Gallery hours: Mon - Fri 08:30 - 16:30.

The Earth's magnetic field strength was measured by Carl Friedrich Gauss in 1835 and has been repeatedly measured since then, showing a relative decay of about 10% over the last 150 years.

It is a supreme irony that we live in a contemporary scenario in which global culture, predicated on the notion of progress, is in fact, entirely based on the relentless destruction of nature. McInnes’ solo exhibition de Magnete interrogates the contradictions inherent in present-day human thought and behaviour, especially with respect to the disconnect between our material aspirations and their inevitable effect on our planet and ultimate future.

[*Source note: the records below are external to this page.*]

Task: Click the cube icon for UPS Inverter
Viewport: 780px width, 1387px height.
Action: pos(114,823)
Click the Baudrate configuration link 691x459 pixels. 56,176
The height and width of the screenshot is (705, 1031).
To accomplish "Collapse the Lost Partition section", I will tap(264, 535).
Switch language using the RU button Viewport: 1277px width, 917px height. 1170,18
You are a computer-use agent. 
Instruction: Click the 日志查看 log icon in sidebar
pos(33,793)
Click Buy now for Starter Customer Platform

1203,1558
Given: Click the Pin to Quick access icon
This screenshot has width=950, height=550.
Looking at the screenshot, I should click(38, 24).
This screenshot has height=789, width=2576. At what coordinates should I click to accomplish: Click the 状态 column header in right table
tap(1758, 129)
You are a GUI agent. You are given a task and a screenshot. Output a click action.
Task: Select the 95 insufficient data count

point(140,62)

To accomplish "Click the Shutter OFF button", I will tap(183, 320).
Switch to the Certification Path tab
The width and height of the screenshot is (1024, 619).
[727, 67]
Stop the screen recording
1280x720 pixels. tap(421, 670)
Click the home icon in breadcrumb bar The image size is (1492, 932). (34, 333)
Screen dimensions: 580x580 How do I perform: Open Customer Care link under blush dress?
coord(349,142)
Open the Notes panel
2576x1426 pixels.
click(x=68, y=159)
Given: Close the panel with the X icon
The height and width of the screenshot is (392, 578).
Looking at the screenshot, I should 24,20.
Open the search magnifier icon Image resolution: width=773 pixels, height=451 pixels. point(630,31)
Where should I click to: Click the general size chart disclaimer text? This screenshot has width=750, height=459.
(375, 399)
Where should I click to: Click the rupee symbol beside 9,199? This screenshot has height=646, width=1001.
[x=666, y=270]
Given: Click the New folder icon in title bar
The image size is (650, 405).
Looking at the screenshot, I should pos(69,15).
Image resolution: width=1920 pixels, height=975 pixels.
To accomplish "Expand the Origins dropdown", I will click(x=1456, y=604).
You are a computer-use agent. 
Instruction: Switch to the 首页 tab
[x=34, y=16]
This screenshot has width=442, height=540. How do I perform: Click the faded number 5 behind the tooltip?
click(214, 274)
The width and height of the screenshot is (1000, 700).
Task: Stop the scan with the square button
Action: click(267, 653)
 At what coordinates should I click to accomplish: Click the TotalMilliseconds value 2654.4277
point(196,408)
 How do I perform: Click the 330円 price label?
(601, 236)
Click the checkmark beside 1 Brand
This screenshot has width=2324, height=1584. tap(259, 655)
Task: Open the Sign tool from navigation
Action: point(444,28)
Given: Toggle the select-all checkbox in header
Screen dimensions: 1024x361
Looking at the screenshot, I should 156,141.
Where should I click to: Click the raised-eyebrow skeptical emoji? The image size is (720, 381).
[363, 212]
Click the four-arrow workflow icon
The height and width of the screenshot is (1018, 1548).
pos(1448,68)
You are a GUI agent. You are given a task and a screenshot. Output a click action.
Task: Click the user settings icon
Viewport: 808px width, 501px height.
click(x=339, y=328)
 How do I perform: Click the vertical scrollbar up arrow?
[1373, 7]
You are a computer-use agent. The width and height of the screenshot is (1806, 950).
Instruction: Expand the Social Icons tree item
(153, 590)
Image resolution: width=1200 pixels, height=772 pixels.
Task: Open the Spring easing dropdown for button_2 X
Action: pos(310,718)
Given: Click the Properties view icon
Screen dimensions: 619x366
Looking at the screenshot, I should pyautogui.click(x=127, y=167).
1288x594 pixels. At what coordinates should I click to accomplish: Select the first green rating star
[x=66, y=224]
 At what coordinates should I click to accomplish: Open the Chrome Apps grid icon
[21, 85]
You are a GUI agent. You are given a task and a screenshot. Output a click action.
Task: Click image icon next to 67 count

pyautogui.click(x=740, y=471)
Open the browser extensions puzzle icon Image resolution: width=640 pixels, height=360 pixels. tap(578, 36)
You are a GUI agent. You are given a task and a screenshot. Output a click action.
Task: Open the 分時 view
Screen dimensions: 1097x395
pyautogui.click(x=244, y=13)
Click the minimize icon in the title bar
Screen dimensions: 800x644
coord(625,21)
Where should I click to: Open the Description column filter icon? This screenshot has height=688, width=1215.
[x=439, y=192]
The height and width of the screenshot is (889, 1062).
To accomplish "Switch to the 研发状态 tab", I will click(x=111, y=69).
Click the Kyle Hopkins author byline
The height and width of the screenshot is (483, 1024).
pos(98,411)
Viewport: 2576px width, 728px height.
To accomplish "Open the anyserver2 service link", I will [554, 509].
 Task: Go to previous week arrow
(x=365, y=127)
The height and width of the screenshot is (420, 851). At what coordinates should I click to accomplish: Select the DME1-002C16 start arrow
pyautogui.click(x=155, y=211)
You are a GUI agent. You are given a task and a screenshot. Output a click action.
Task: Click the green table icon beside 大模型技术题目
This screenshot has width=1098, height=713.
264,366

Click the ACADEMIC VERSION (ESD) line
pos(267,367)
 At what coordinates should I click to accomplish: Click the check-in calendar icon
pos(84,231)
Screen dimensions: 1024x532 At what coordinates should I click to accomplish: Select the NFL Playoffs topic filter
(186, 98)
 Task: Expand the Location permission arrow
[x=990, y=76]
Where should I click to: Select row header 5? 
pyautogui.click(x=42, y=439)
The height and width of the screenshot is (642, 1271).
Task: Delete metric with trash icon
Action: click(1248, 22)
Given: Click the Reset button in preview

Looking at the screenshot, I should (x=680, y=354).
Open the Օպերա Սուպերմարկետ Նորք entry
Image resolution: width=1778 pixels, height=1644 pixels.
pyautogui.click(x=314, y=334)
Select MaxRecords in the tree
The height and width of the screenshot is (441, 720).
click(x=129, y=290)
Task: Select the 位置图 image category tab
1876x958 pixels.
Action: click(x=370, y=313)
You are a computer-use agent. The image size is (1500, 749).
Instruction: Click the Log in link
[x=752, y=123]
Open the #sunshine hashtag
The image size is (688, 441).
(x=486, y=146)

Key areas of interest relate to the forces of attraction and repulsion and, secondarily, to the speed at which we hurtle resolutely on our chosen trajectory into an uncertain future. McInnes explores the concept of ‘anomie’ – a term referring to the loss of personal or societal norms of behaviour. The word was popularised by French sociologist Emile Durkheim in his influential book Suicide (1897). Durkheim was of the opinion that anomie arises as a result of a mismatch between personal or group standards and wider social standards, or from a lack of a social ethic, which acts to produce moral deregulation and an absence of legitimate aspirations.

A leit motif of the effect exerted by the magnetic field runs through the work speaking to the concepts of the loss of our societal moral compass and to the binary opposing forces to which we are subjected: nature on nature; man on nature; man on man, and inevitably, nature on man.